Besiekiery Castle (Polish: Zamek w besiekierach) is a castle in the Polish village of Besiekiery. It was built by the Łęczyca voivod Lawrence Sokolowski at the end of the 15th century. The knights' headquarters had a tower and was surrounded by a moat, the remains of which are visible today.

==History==
In the year 1597, Cardinal Andrzej Batory rebuilt the castle. The next renovation came after flood damage caused by the invading Swedes, was undertaken by Łęczycka Starosta Jan Szczawiński in 1655. His coat of arms "Prawdzic" is still visible on the cartouche. In the 18th century the castle was owned by "Gajewskich" who lowered its residential building by one floor.

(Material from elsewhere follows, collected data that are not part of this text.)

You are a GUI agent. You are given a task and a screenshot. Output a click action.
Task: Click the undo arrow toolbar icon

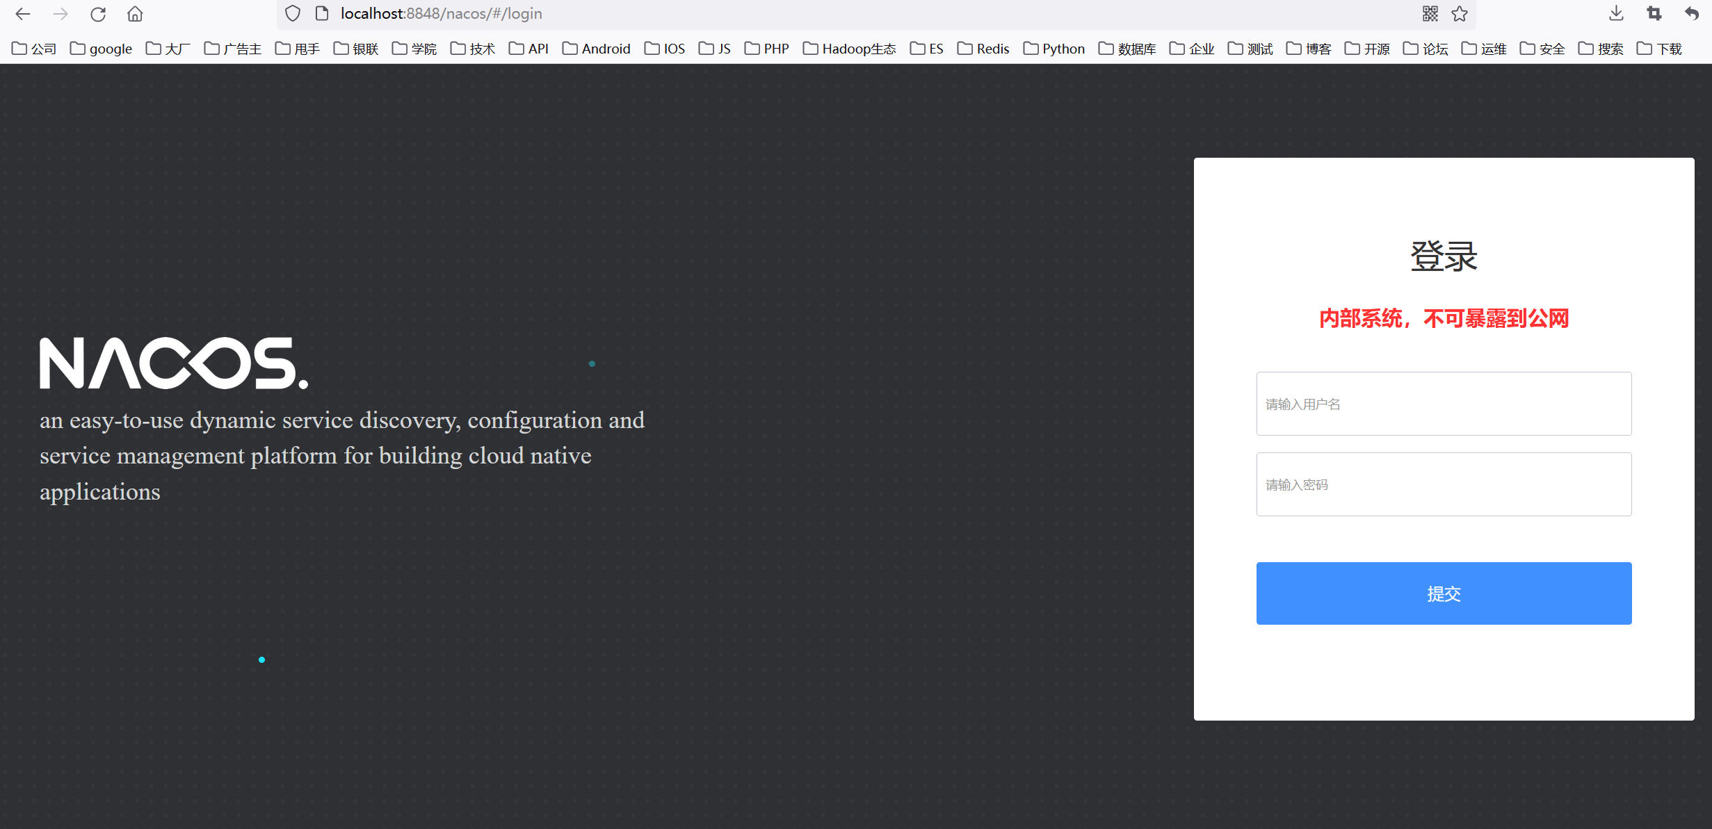click(x=1692, y=14)
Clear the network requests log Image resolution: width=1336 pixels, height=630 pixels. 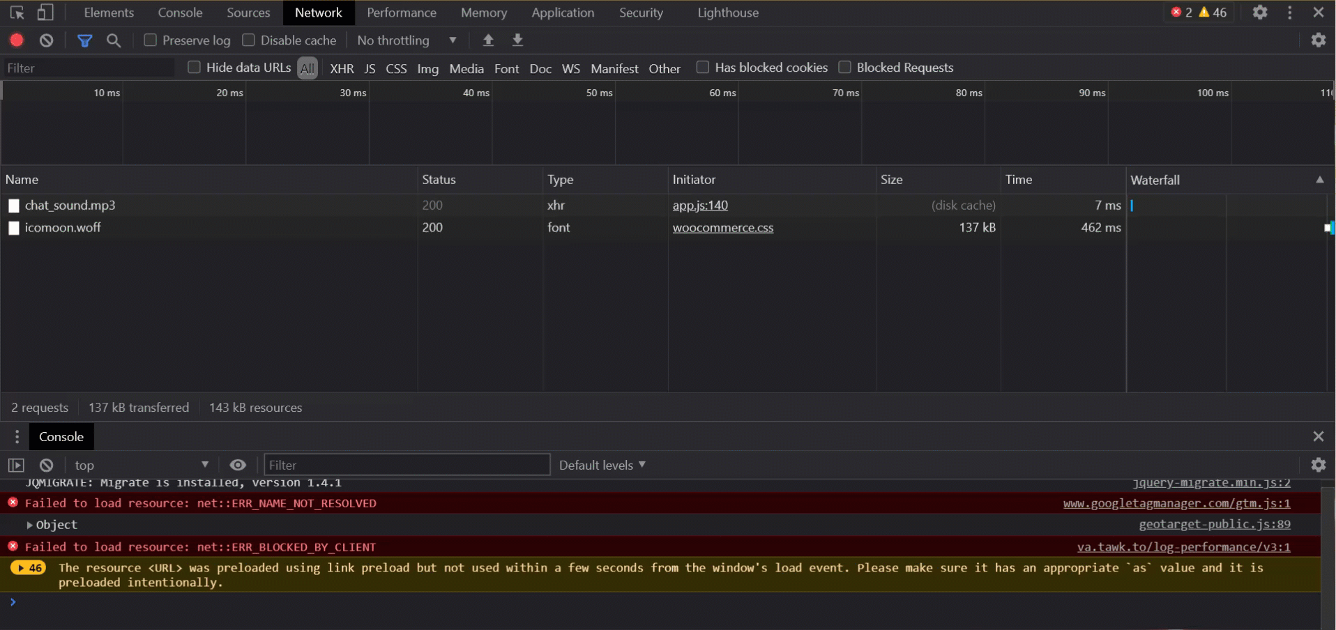point(46,40)
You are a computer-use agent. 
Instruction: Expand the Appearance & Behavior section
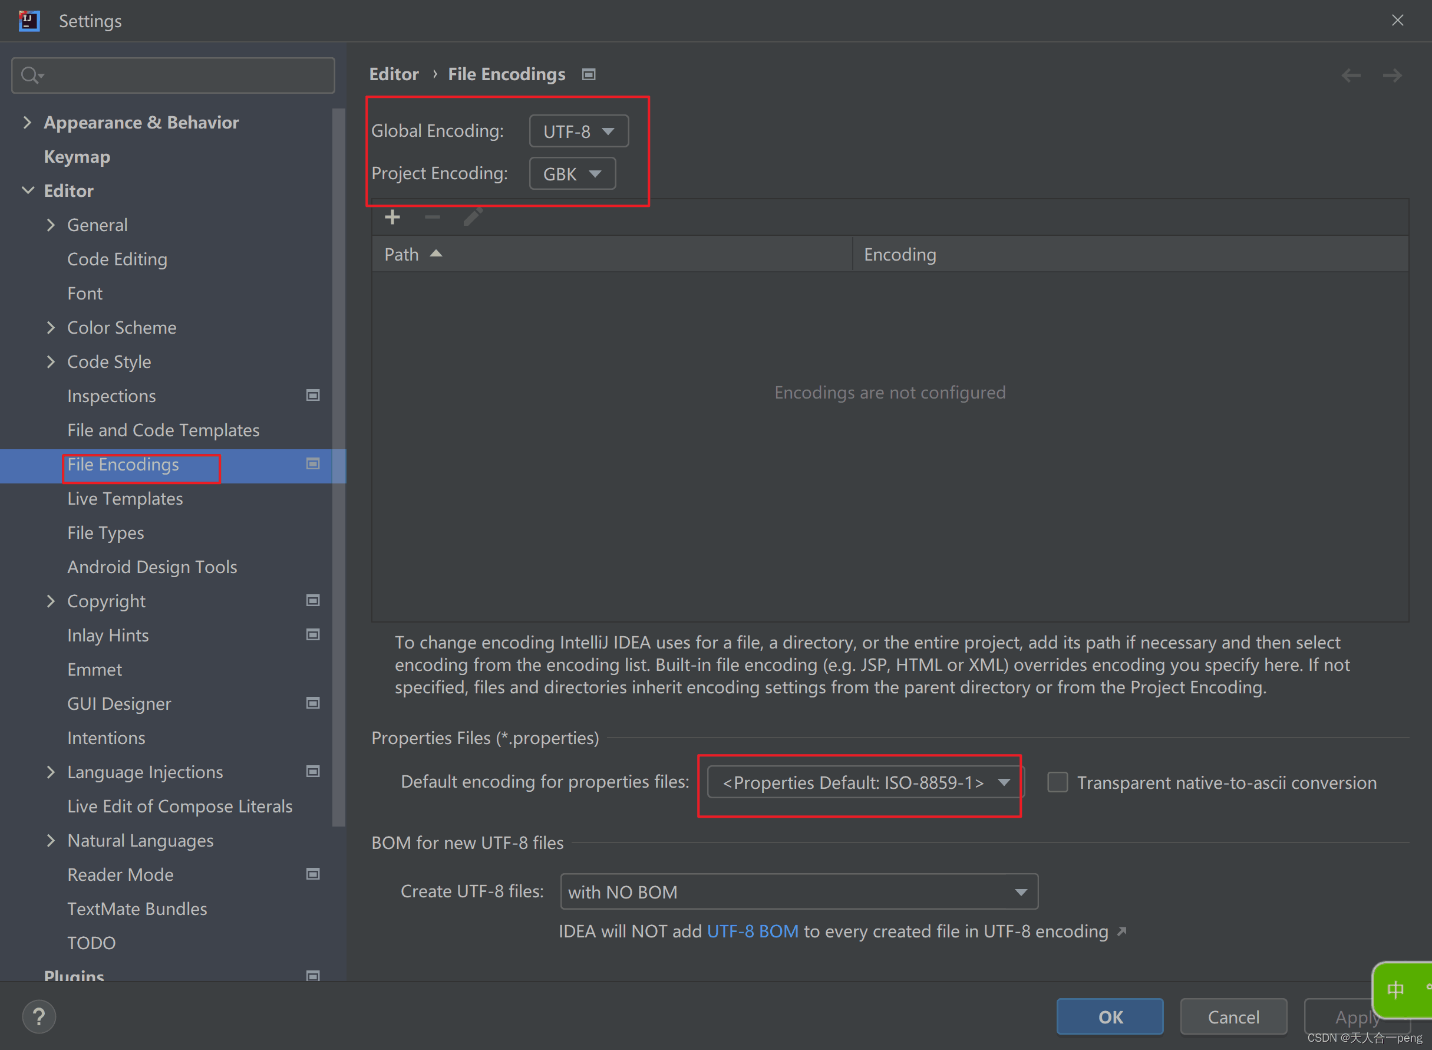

Built of brick on a rectangular plan the castle had a drawbridge leading to the most forward section of the wall outside the south peripheral gate tower.

After 1800 the castle was never inhabited again, and slowly fell into disrepair.

Large portions of the ruins survived. Entrance to the ruins is free of charge. The ruins are very easy to find as they are visible from the road. Reaching the ruins requires crossing the moat and then climbing up the hill.

The origin of the castle in Besiekiery is unclear. According to some research the castle was built in 1500 by the provincial governor of Łęczyca, Mikołak Sokołowski. However, no document confirms this. Another hypothesis attributes the erection of the stronghold to esquire carver of Brzeski, Wojaciech Sokołowski as a builder of the castle. Thus, it might be assumed that the building was erected by Sokołowski at the turn of the 15th and 16th century.

Later history of the monument is now better recorded. It is known that at the end of the 16th century the castle belonged to Andrzej Batory, and after that it changed hands often. Unfortunately the foundation did not survive well. In the 17th century it began to deteriorate and its existence was ended in a fire in 1731. The then owners, the Gajewskis, disassembled the second storey, and in the middle of the 19th century the castle carried out only economic functions.